Neil Fowler, who edited four regional titles in a 25-year career in the industry, said that the funding model of news had changed irrevocably and the “luxury” of having staff to rewrite and fact-check reporters’ stories has gone.
Instead, Neil said journalists and newsrooms needed to embrace a culture of “getting it right first time.”
He called for a set of basic skills on which all student journalists would be tested before being let loose in the newsroom, including spelling, grammar, writing to length, headline-writing and “getting the best out of dull stories.”
Neil’s comments came in an article for the latest edition of the media magazine InPublishing.
They come amid uncertainty about the survival of sub-editing as a traditional newsroom skill, with reporters increasingly being encouraged to publish directly to websites and locally-based subbing roles outsourced to production hubs.

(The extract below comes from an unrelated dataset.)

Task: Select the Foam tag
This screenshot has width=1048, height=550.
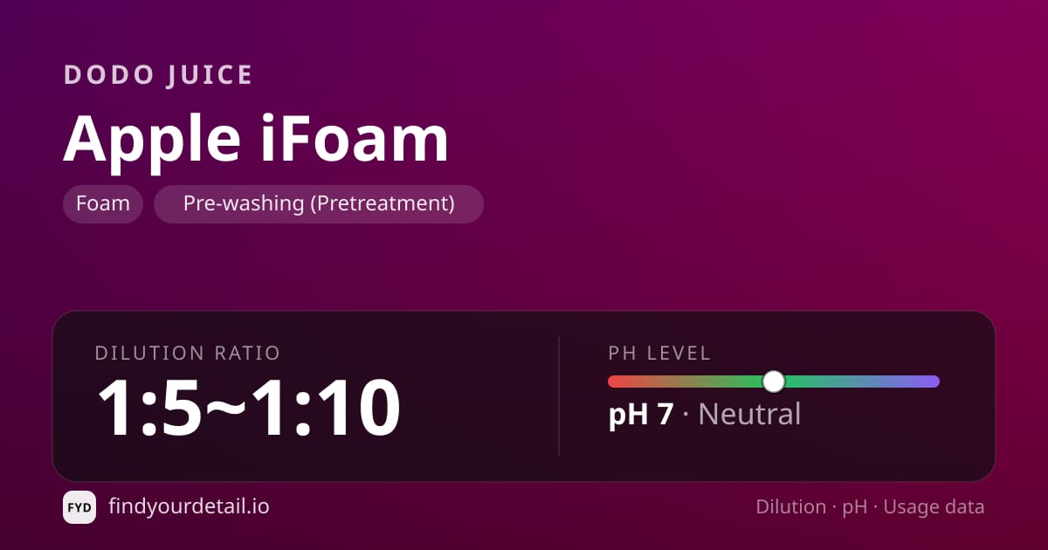Action: point(103,204)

Wrote Neil: “It’s an easy argument to make. Newspapers are poor because they’ve sacked all the subs. If only there were more subs, sitting near to the reporters, regional and local newspapers would be free of errors, life would be local, and life would be better. And sales would increase.
“No, they wouldn’t, as any rational observer of the industry appreciates.
“If we are to have a sensible view of the role of sub-editors, we must acknowledge that the funding model of news has changed. The luxury of having time and resource to rewrite and fact check every reporter’s story has gone.
“That doesn’t mean that copy should not be checked and revised when necessary, but it does mean that there needs to be a great deal more of ‘right first time, every time’.”
Neil, who is now managing director of internal communications firm Headlines, goes on to argue that the initial responsibility for this lies with editors who recruit and the universities and colleges which educate would-be journalists.
He called for all student journalists to be tested on a set of “simple rules” covering such issues as spelling, grammar, fact-checking, balance, headline-writing, writing to length and “getting to the heart of the story.”
Added Neil: “Student journalists should be tested on all of these and if they can’t pass strenuous exams they should be allowed nowhere near any newsroom, either traditional or in the local coffee shop.
“The modern-day journalist should be right first time, every time – and should accept no excuse for failing to reach this very simple standard.”